▶ _ACTIVITY_
Check each line of the material below for the word "computer". Say how many lines have it, and nothing else.
· · · · ·
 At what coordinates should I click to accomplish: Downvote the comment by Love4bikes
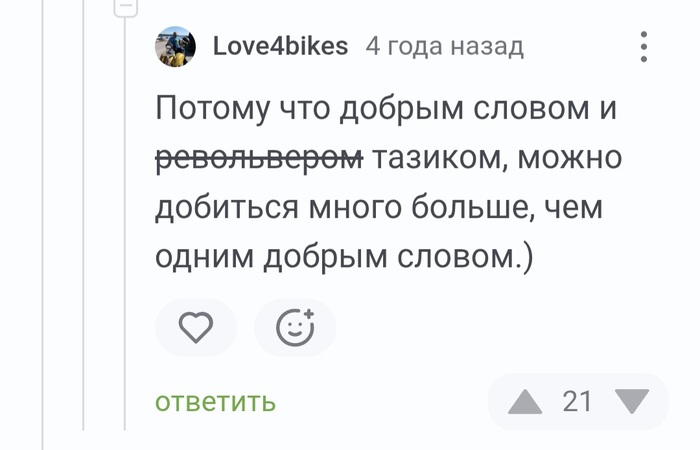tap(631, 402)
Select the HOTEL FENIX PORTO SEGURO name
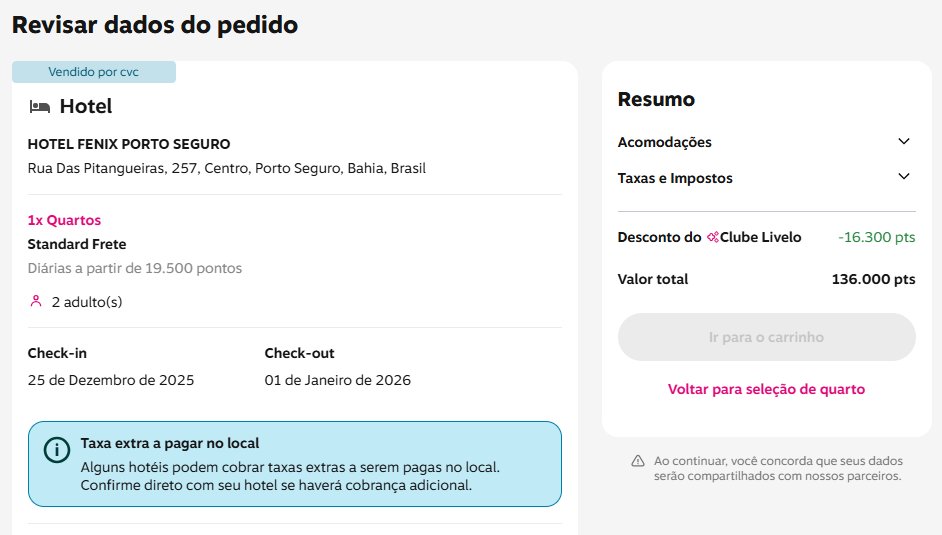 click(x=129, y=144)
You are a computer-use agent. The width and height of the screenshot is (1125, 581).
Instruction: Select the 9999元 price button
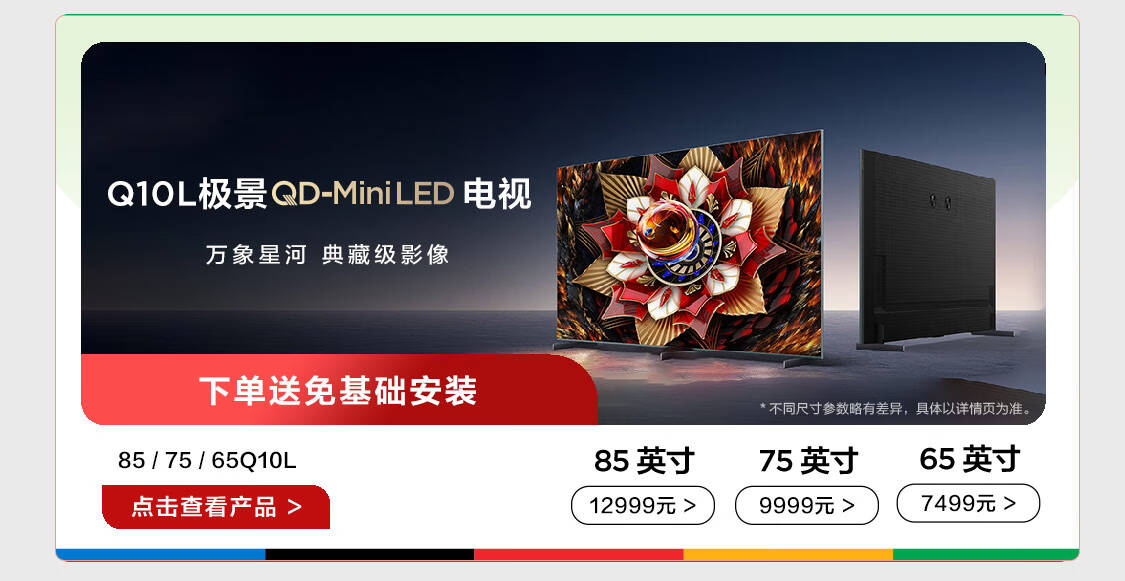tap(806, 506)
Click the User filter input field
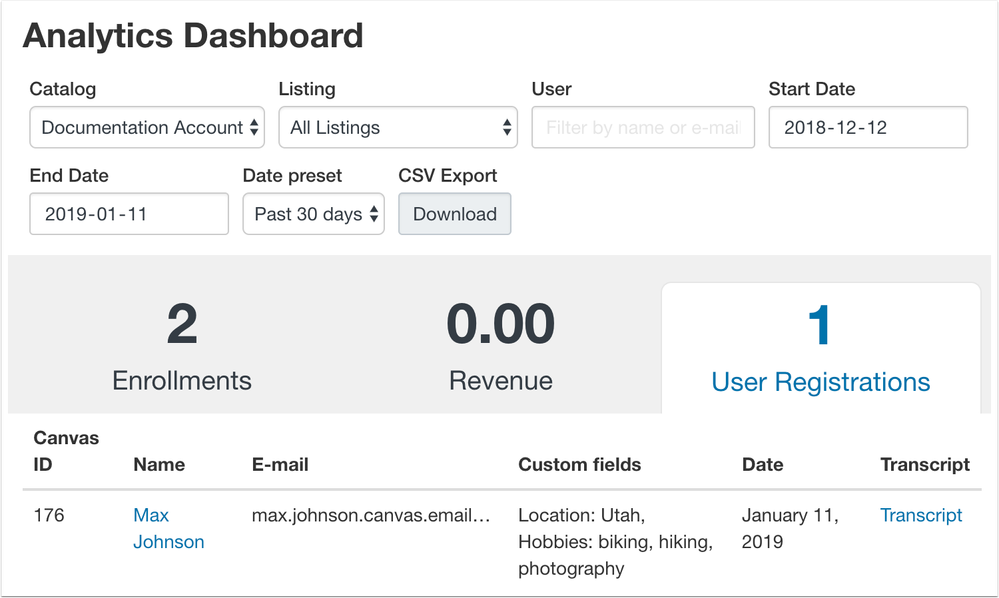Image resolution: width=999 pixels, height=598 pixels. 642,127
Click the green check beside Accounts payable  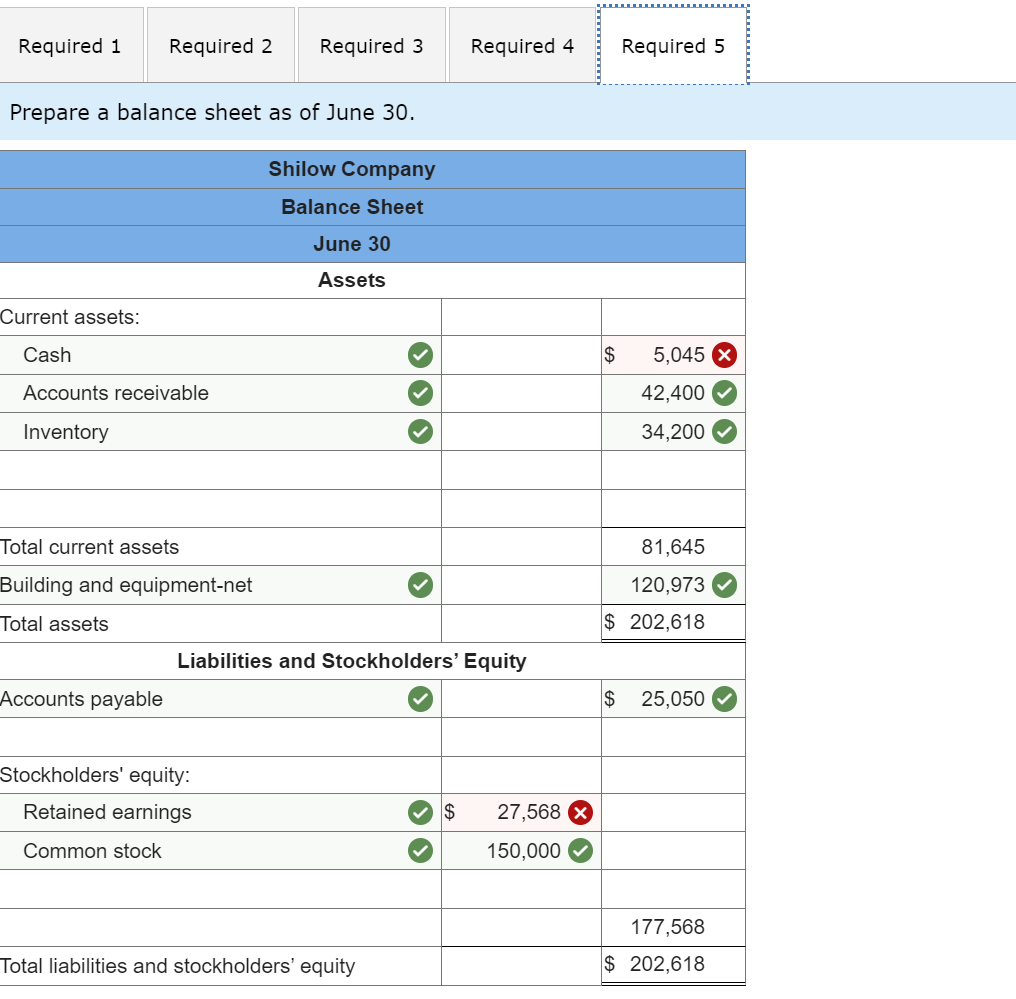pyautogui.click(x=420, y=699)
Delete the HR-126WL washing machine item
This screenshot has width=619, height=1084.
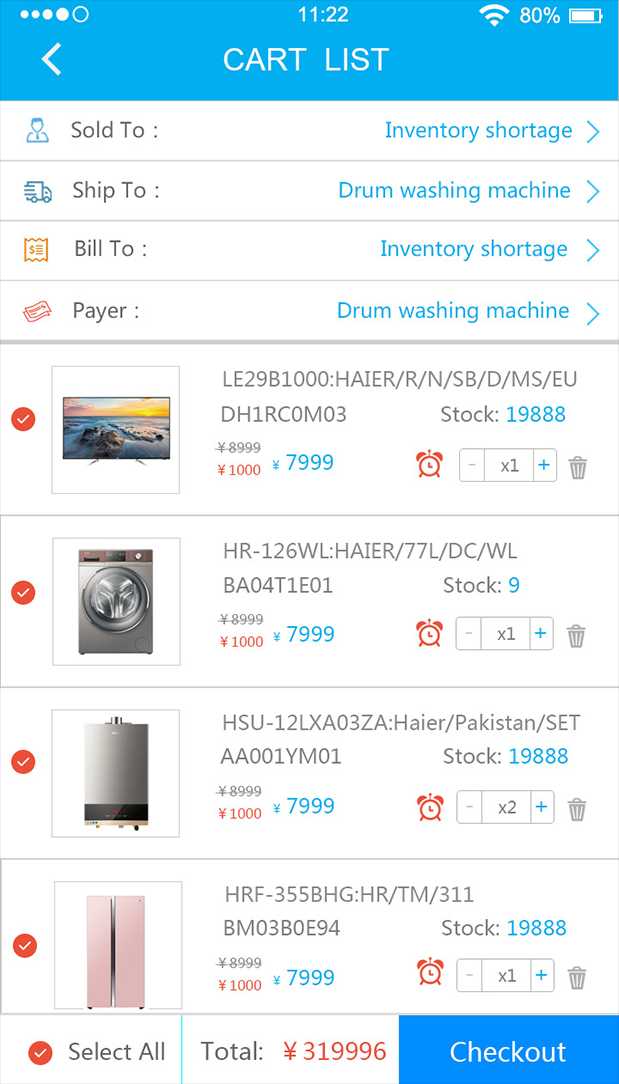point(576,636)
· · · · ·
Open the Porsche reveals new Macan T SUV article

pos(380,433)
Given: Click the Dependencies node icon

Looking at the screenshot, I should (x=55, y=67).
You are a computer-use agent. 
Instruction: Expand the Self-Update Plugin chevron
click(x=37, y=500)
· · · · ·
▶ _SOLUTION FOR THIS PROBLEM_
2